Frage an Angelika Graf von Andreas R. bezüglich Kultur

Sehr geehrte Frau Graf,

ich bin konfessionslos und wie mir geht es einem Drittel (in wenigen Jahren der Hälfte) der deutschen Bevölkerung. Mir macht es große Sorge, dass die Integrationsdebatte neuerdings als Religionsdebatte geführt wird. Da wird von einer "christlichen" Leitkultur gesprochen. Da wird von "muslimischen" Einwanderern gesprochen. Da wird davon gesprochen, man müsse "muslimischen" Religionsunterricht geben oder sogar "muslimische" Feiertage einführen.
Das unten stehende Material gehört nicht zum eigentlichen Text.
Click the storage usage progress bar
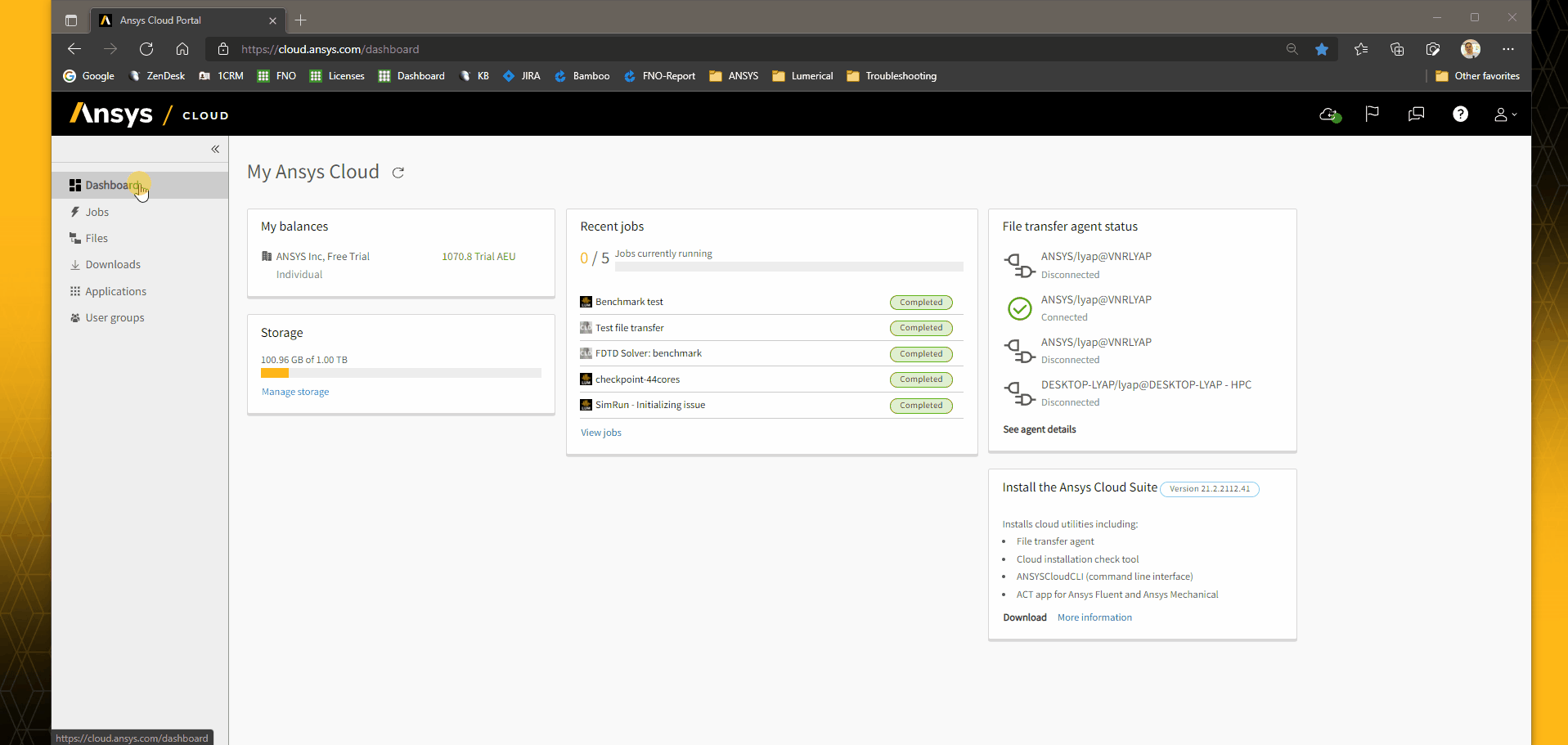Viewport: 1568px width, 745px height. click(x=401, y=373)
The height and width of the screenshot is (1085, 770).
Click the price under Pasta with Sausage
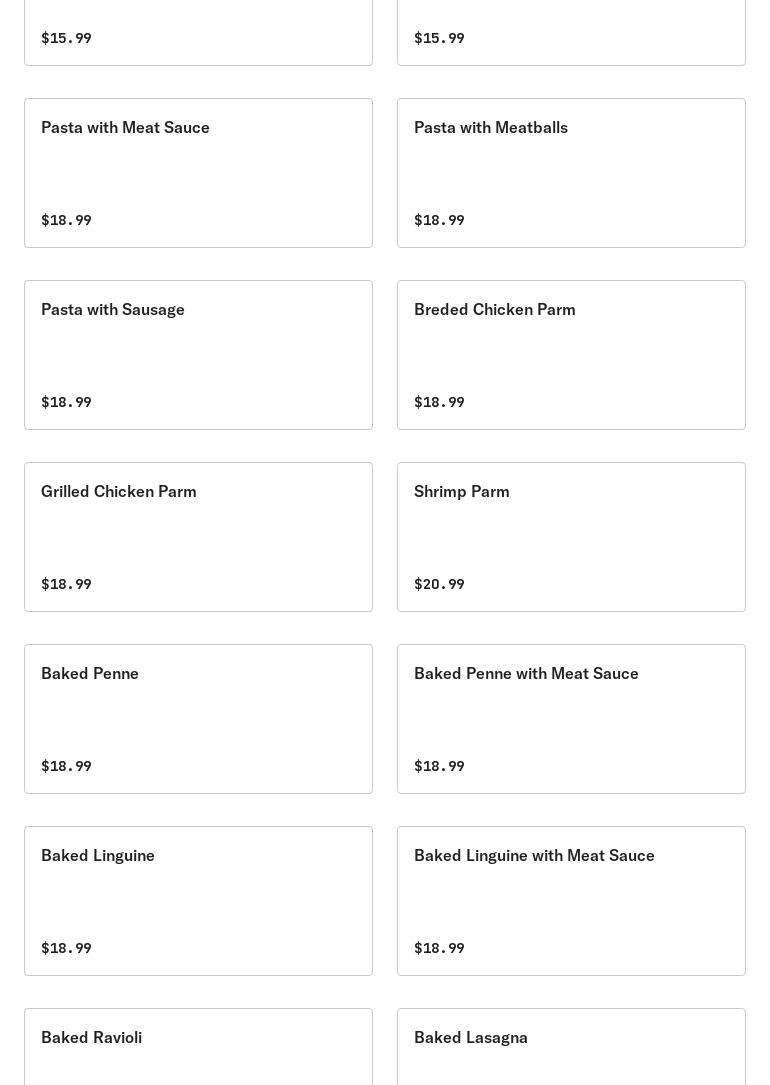(x=66, y=402)
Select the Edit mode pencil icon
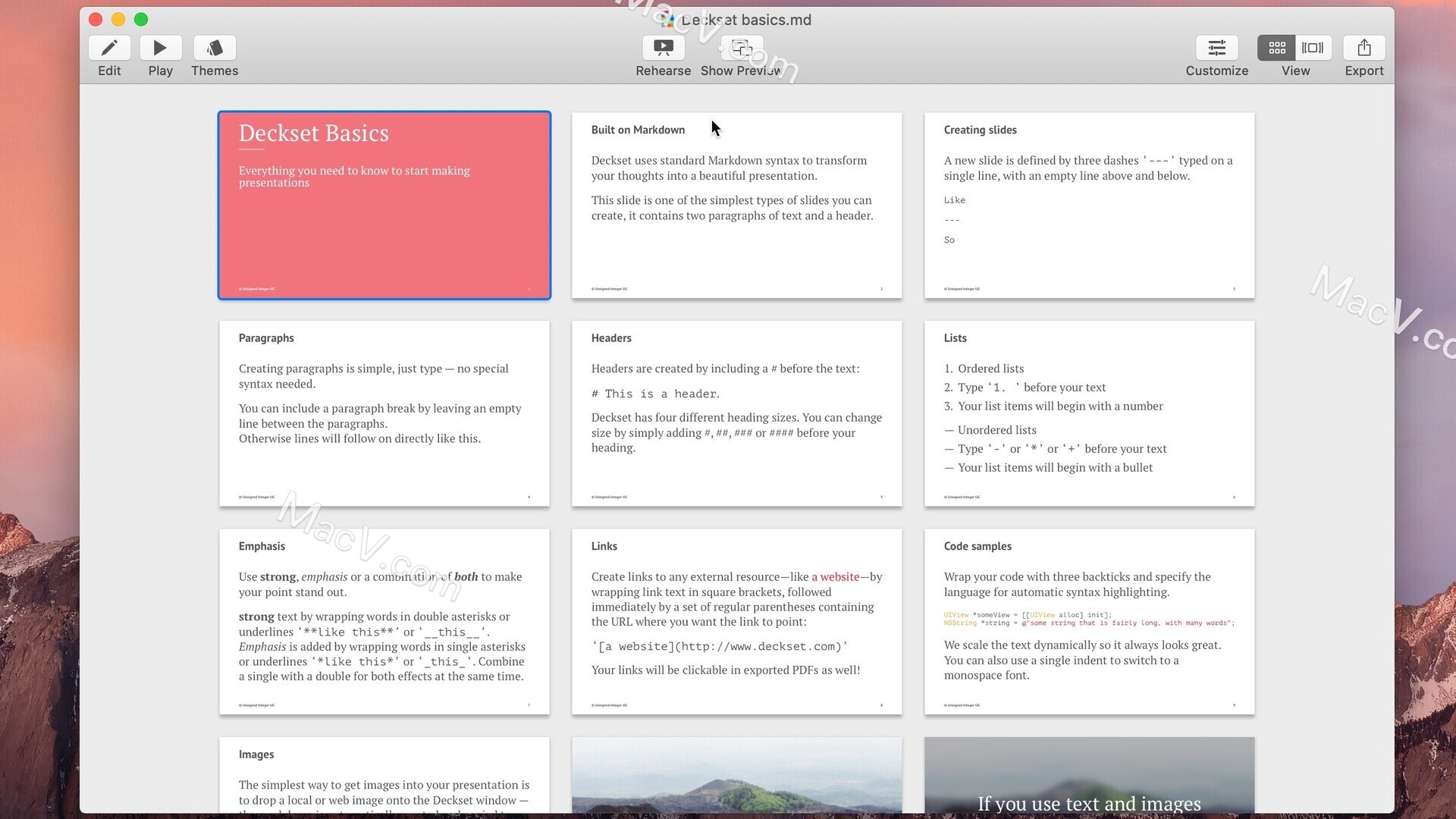 click(x=109, y=47)
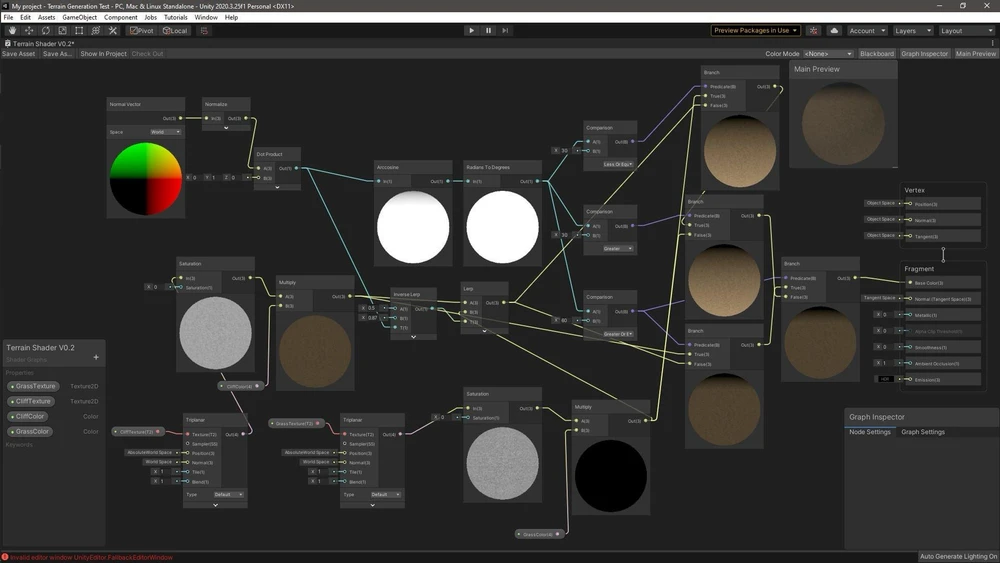The width and height of the screenshot is (1000, 563).
Task: Click the cloud services icon
Action: (x=834, y=31)
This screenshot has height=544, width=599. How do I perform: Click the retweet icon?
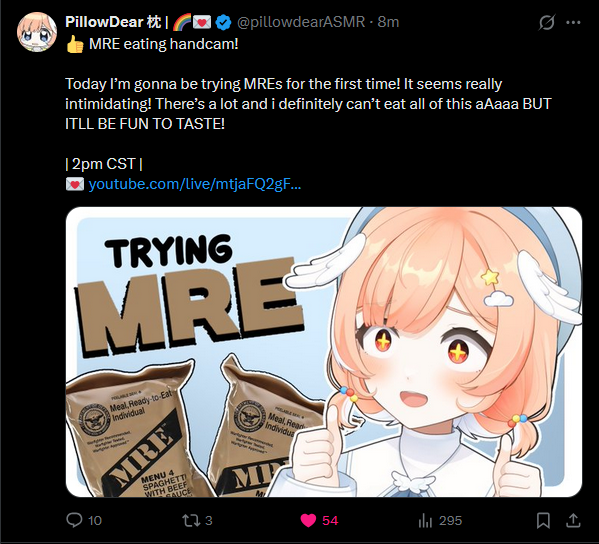click(191, 520)
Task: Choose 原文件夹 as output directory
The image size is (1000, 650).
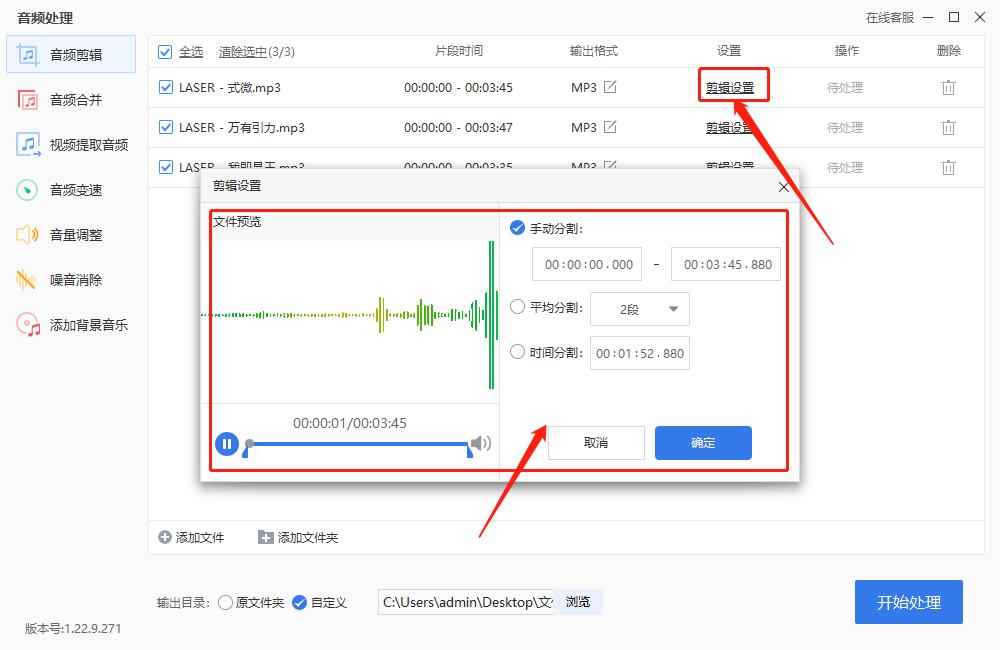Action: [x=224, y=602]

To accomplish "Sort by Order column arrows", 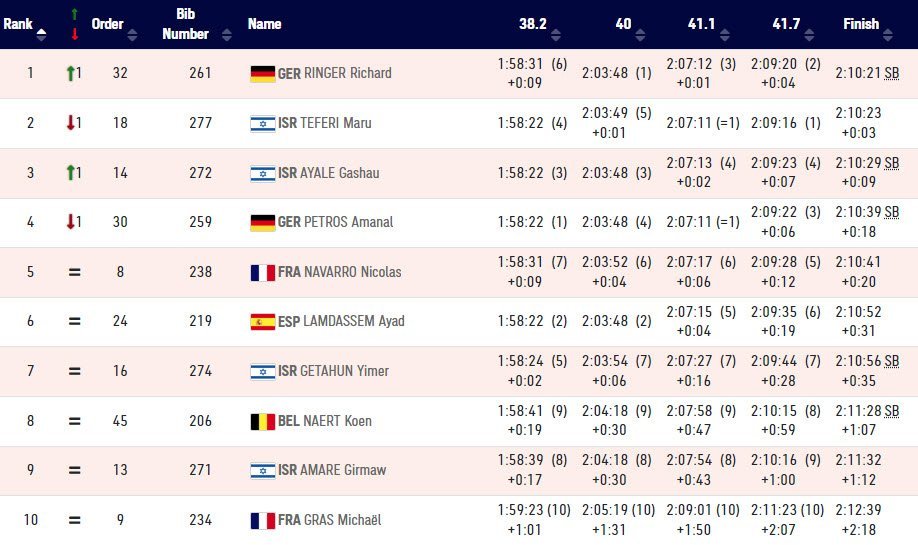I will pos(132,35).
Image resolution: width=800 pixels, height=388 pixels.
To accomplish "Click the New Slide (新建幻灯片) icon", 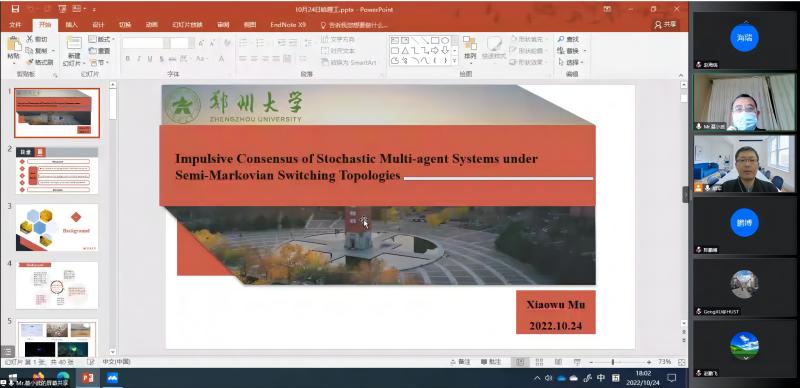I will 74,44.
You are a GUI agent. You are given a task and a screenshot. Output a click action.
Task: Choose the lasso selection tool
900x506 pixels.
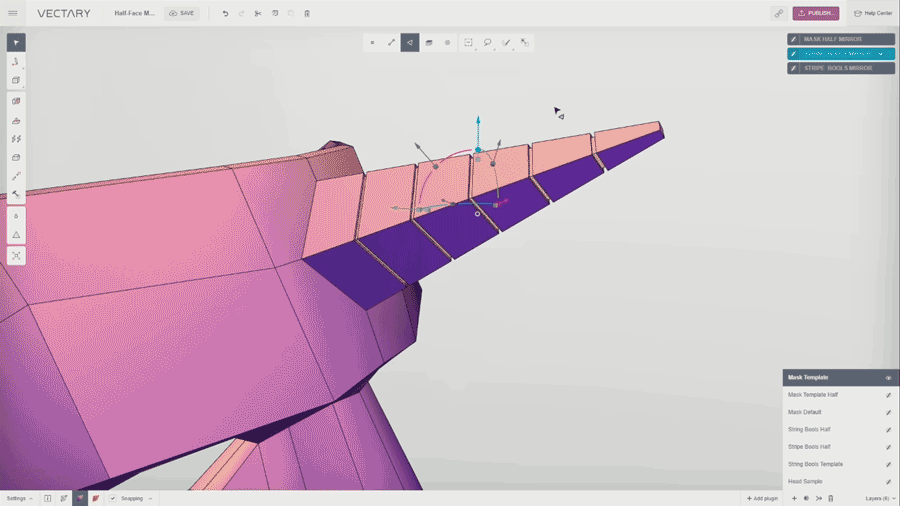[487, 42]
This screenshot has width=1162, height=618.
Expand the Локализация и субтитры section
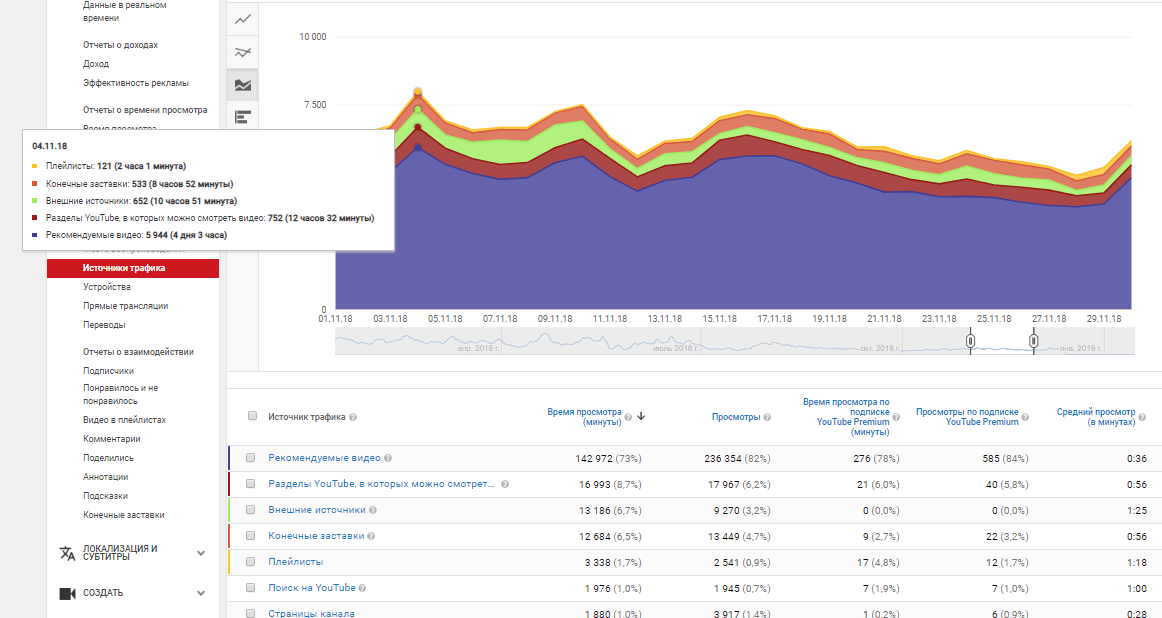click(x=201, y=553)
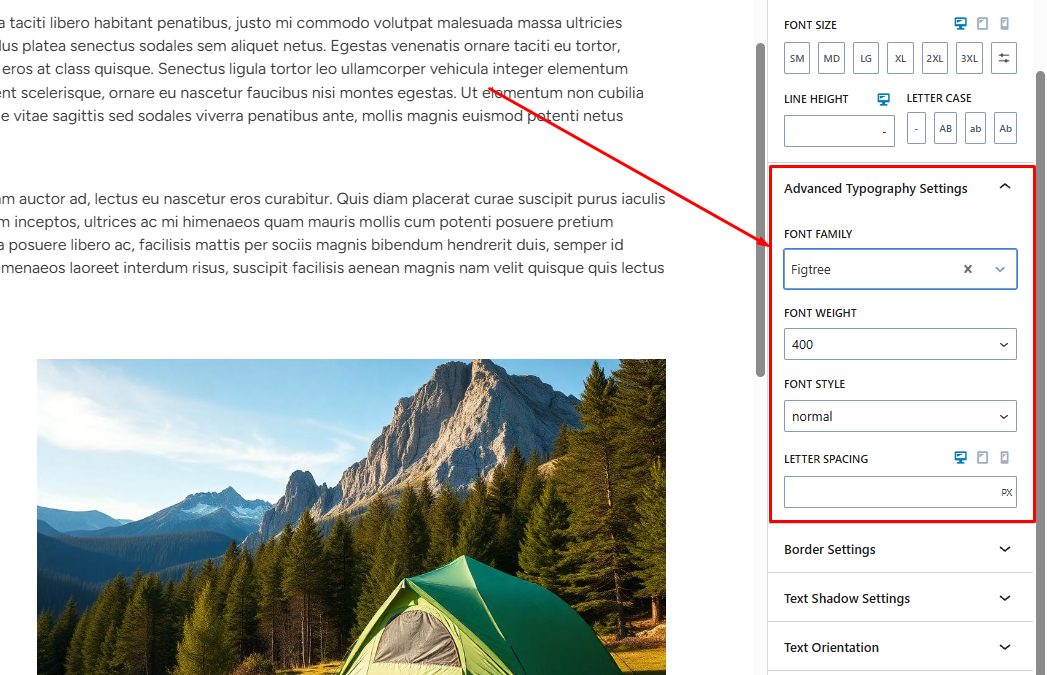Set letter case to lowercase ab
This screenshot has height=675, width=1047.
975,128
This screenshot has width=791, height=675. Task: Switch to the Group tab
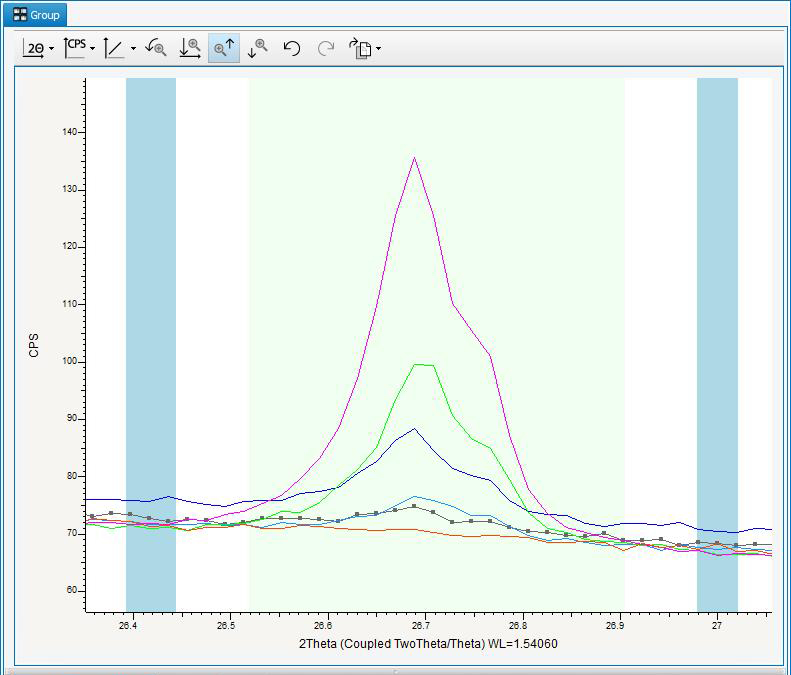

Bei all der Diskussion wird vergessen, dass erst durch die Abkehr vom Christentum in der Renaissance, durch die Menschenrechte, die von erklärten Nichtchristen wie Huxley erdacht wurde, und durch die Rückbesinnung auf vorchristliche, nichtreligiöse Philosophen (die "Alten Griechen") unsere heutige Leitkultur entstand. Philosopen wie Feuerbach und Nietzsche werden weggewischt. Darwin nicht erwähnt. Ich habe richtig Angst vor einer Wiederkehr der Religion, besonders bei den Einwanderern aus der Türkei. In der ganzen Debatte wird also so getan als ob einzig die Religionsfreiheit das Grundgesetz darstellt. Was musste unsere Generation erst auf die Straße gehen, um die Rechte von Frauen, Schwulen und Studenten zu erkämpfen. Soll das nun von Wulff & Co. zurückgedreht werden?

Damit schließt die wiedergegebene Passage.